March is National Colorectal Cancer Awareness Month and this is a good reminder to get that colonoscopy scheduled. Are you due?
As healthcare providers, we are in a good position to help encourage our patients, friends, and family members to get regular colorectal screenings, but are we practicing what we preach with ourselves?
In a previous blog, I ranted about my mammogram paranoia, but do you know how long it took for me to actually schedule that appointment? Well, the order was written in March 2012 and I just had the mammogram done in February... 2013. Yes, I know, ridiculous, and I should know better, but sometimes life gets in the way of maintaining good health -- blah, blah, blah.

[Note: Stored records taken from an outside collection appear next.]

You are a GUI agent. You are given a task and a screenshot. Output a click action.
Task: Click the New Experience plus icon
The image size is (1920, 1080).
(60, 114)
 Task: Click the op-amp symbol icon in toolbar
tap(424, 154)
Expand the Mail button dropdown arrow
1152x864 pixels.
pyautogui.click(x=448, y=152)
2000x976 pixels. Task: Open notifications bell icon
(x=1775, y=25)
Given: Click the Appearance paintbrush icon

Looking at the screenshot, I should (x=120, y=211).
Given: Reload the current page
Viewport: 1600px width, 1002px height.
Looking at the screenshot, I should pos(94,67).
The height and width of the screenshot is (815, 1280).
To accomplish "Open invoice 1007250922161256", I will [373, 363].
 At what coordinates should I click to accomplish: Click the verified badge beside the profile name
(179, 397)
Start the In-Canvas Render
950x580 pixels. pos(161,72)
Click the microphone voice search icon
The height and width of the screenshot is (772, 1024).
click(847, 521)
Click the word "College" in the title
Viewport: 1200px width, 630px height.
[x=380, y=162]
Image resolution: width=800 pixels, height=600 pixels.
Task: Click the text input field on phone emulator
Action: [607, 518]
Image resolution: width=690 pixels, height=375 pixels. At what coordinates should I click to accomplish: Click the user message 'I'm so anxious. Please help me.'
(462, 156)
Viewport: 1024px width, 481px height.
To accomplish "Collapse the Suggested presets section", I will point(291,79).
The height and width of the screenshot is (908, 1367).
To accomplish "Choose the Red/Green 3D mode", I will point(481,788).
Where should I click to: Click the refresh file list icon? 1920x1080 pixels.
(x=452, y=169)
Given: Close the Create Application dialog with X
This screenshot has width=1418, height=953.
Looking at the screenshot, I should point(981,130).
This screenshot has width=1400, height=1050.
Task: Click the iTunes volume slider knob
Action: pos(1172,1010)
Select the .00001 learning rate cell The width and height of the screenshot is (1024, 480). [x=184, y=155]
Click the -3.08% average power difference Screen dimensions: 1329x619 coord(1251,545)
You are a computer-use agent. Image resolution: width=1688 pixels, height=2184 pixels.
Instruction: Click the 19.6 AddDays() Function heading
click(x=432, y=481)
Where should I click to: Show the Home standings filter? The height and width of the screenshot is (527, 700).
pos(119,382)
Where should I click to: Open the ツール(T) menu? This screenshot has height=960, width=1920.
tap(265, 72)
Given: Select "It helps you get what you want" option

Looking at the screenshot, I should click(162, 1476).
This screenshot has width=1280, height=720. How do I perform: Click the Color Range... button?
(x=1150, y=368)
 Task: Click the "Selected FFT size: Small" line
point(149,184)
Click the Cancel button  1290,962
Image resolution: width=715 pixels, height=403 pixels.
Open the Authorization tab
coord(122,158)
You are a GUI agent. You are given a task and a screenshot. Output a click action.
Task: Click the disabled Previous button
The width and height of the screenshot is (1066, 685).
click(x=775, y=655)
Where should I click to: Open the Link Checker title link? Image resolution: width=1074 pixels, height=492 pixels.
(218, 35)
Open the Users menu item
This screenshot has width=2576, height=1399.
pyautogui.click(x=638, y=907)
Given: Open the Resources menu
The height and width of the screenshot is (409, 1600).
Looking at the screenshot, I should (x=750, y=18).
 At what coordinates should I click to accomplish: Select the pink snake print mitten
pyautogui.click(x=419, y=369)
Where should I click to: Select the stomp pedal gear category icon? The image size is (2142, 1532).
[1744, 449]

I really don't have a good enough excuse for delaying the mammogram except forgetfulness and making everything else a priority except for my health. In the end, all this really did was add to my anxiety by waiting so long to have the procedure done.
I don't want to deviate from the topic at hand here, but this is a prime example of what we do: We take care of others and neglect ourselves.
I can understand why people delay having a colonoscopy done. Let's face it, the prep is the pits. But it's one day every few years -- easy for me to say considering I've never had it done. I have not yet reached the recommended age of 50 for colorectal screening, but should we be waiting that long? It's like waiting until a woman is 40 to have her first mammogram. I strongly discourage any woman waiting until they are 40, but I do not sit on the US Preventative Services Task Force.
So tell me, what are your lame excuses for not following through with cancer screening tests? Are you going to be one of the thousands of patients diagnosed with advanced cancer simply because you didn't follow up like you should have?
Well, one answer that comes to mind is that our profession is already experiencing an oncology nursing shortage -- let's not add to it by neglecting ourselves.